Could you repeat the records below exactly, without the pictures?

Records provided section start

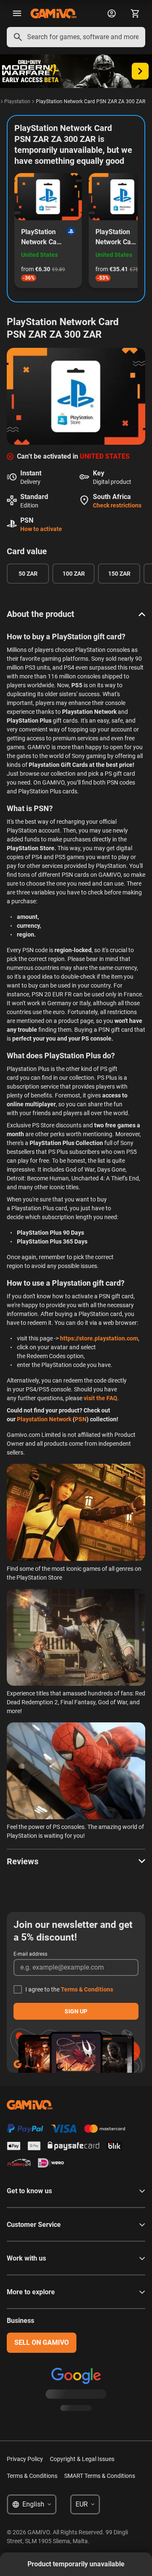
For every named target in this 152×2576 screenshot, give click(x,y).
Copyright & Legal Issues (82, 2459)
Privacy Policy (25, 2459)
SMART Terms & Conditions (99, 2475)
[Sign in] (111, 13)
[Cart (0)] (135, 13)
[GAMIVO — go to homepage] (53, 13)
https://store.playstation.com (99, 1338)
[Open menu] (17, 13)
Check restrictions (117, 505)
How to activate (41, 529)
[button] (76, 614)
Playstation (17, 101)
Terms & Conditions (87, 1989)
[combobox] (76, 37)
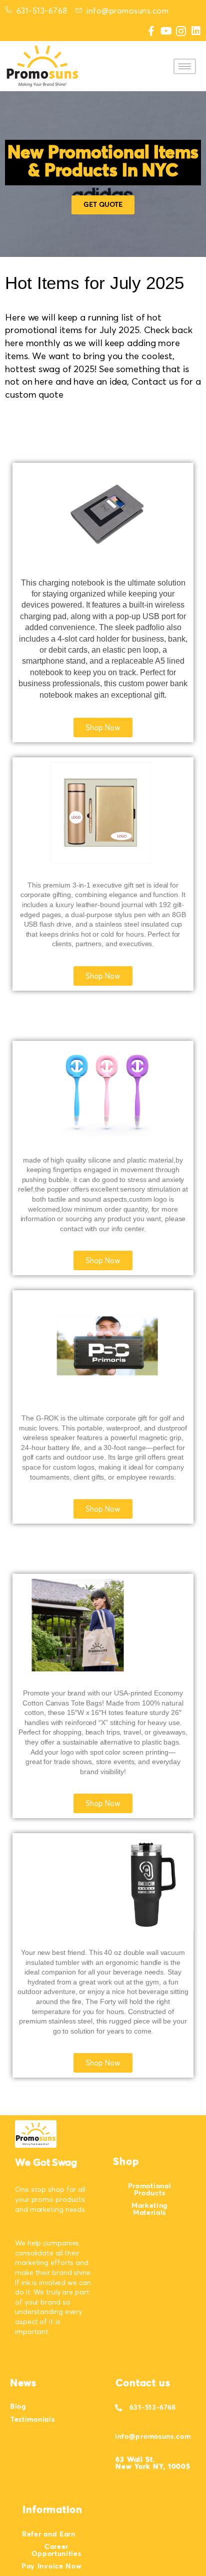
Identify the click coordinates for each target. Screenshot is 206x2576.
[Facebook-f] (151, 31)
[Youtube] (166, 31)
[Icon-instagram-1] (181, 31)
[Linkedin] (196, 31)
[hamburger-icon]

Records provided section end

* Result below *
For every named target in this 152×2576 screenshot, give click(x,y).
Copyright & Legal Issues (82, 2459)
Privacy Policy (25, 2459)
SMART Terms & Conditions (99, 2475)
[Sign in] (111, 13)
[Cart (0)] (135, 13)
[GAMIVO — go to homepage] (53, 13)
https://store.playstation.com (99, 1338)
[Open menu] (17, 13)
Check restrictions (117, 505)
How to activate (41, 529)
[button] (76, 614)
Playstation (17, 101)
Terms & Conditions (87, 1989)
[combobox] (76, 37)
Identify the click coordinates for each target. Screenshot is 206x2576.
[Facebook-f] (151, 31)
[Youtube] (166, 31)
[Icon-instagram-1] (181, 31)
[Linkedin] (196, 31)
[hamburger-icon]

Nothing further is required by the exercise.